The Effect of Sm2O3 Content on Crystal Structure and Microwave
Dielectric Characteristics of BiNbO4 Ceramics
Wen-Cheng Tzou1, Cheng-Fu Yang2*, Kai-Huang Chen3,
Yuan-Tai Hsieh4, Chien-Min Cheng4
1
Department of Electro-Optical Engineering, Southern Taiwan University, Tainan, Taiwan, R.O.C.
2
*Department of Chemical and Materials Engineering, National University of Kaohsiung,
Kaohsiung, Taiwan, R.O.C. Corresponding Author: cfyang@nuk.edu.tw
3
Department of Electronics Engineering and Computer Science, Tung-Fang Institute of
Technology, Kaohsiung, Taiwan, R.O.C.
4
Department of Electronic Engineering, Southern Taiwan University, Tainan, Taiwan, R.O.C.

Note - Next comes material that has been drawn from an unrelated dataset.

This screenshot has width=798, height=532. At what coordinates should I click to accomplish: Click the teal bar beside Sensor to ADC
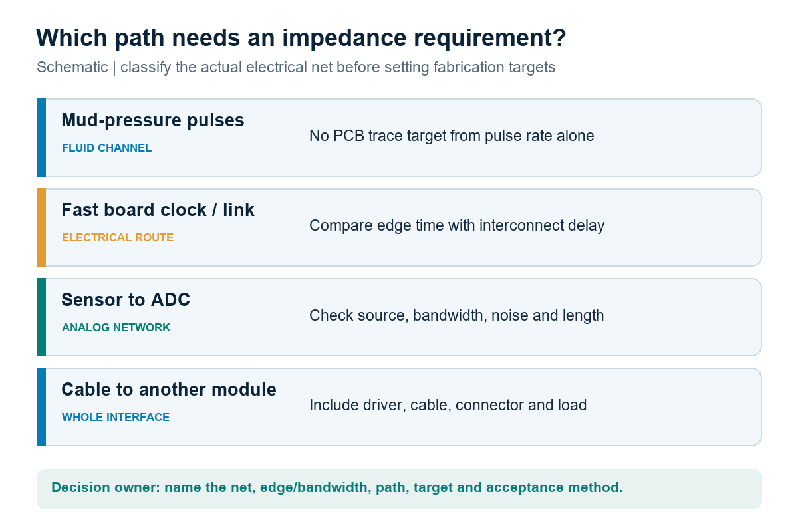41,317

Keywords: X-ray diffraction; crystal growth; microwave dielectric characteristics
Abstract. With the addition of 0.5wt% V2O5, the (Bi1-xSmx)NbO4 (x= 0.05, 0.10, and 0.15)
ceramics can be densified around 920oC. As the sintering temperatures increase from 920oC to
1020oC, the crystal phases of (Bi1-xSmx)NbO4 ceramics change from the α(orthorhombic)-phase to
the β(triclinic)-phase. As x increases from 0.05 to 0.15, the temperature for the α-(Bi1-xSmx)NbO4
phase to disappear is shifted from 1000oC to 980oC and the temperature for the β-(Bi1-xSmx)NbO4
phase to appear is shifted from 960oC to 940oC. The saturated dielectric constants (r) of
(Bi1-xSmx)NbO4 ceramics show no apparent change with the increase of sintering temperatures.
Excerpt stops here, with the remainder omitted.